TRAVAIL DEMANDÉ:
1 > Extrayez à l'identique les lignes du listing qui vont de son tout début jusqu'à la ligne contenant "will [217, 269].", celle-ci comprise.
2 > Poursuivez l'extrait sur la loi mauricienne et la liberté d'expression à partir de l'endroit où il s'arrête.

EXTRAIT FOURNI:
|---|
Pour le Senior Lecturer à l’université de Maurice, Rajen Narsighen, cette loi peut être contestée. Il estime que la liberté d’expression est menacée. «L’article 12 de la Constitution de Maurice prévoit la liberté d’expression avec une dérogation. Il y a une provision pour poursuivre en diffamation l’auteur d’un article par la personne qui se sent visée. Maintenant, si cet article est reproduit sur des réseaux sociaux, l’auteur de cet article risque des peines très lourdes, allant jusqu’à dix ans d’emprisonnement.»
Amendements dangereux
Rajen Narsighen réclame ainsi que des journalistes ou la société civile contestent cette loi. «Au début, beaucoup de personnes estimaient que c’était une loi anodine. Mais, après, on a réalisé que cette loi bloque la liberté d’expression.»
Nad Sivaramen, chef des rédactions de La Sentinelle, avance que ces amendements sont dangereux car la définition du délit est vague. «Est-ce que, demain, des politiciens au pouvoir peuvent s’en prévaloir pour emmerder davantage qu’ils ne le font déjà, les journalistes libres et indépendants de ce pays ? Dans ce cas-là, mes collègues Pov, Touria Prayag, Michaëlla Seblin, Axcel Chenney, KC Ranzé, Anju Ramgulam, El Figaro et moi-même-, bref n’importe qui critique Lakwizinn, à La Sentinelle ou ailleurs-, pourrons être interpellés ou arrêtés n’importe quand, surtout dans ce climat électoral...»
|---|
DONNÉES FOURNIES:
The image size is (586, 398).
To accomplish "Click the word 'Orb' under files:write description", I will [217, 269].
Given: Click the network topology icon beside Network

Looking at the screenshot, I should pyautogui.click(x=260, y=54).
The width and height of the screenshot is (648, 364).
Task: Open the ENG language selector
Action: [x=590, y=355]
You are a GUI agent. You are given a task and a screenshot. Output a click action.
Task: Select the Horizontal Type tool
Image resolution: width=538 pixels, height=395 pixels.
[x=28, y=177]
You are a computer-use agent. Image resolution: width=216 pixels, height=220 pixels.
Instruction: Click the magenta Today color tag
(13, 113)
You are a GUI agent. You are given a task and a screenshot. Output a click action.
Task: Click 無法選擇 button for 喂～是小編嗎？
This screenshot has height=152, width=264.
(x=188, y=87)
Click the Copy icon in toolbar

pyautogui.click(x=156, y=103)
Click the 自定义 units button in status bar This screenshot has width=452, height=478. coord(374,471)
|---|
RÉSULTATS FINAUX:
1 >
The image size is (586, 398).
To accomplish "Click the word 'Orb' under files:write description", I will [217, 269].

2 >
Henri Marimoootoo, journaliste de carrière, soutient que le pays fait marche arrière. Alors que certains pays d’Afrique ont décidé d’abolir des lois sur la diffamation, ici, on renforce des lois pour réduire la liberté d’expression. Il estime lui aussi que cette loi peut être contestée. «Moi, j’écris pour les lecteurs. Si quelqu’un décide de poster l’article sur les réseaux sociaux, ce n’est pas ma faute. Que celui qui se sent visé me poursuive en diffamation par rapport à mon article.»
Sydney Selvon, journaliste et historien, a lui une opinion partagée. «J’estime qu’on ne peut tout mettre sur les réseaux sociaux mais, en même temps, effectivement, un article peut causer annoyance à quelqu’un. Si tel est le cas, il a droit de poursuivre le journal et l’auteur de l’article en diffamation.» Nos lois sont déjà bien fournies, pourquoi en rajouter ?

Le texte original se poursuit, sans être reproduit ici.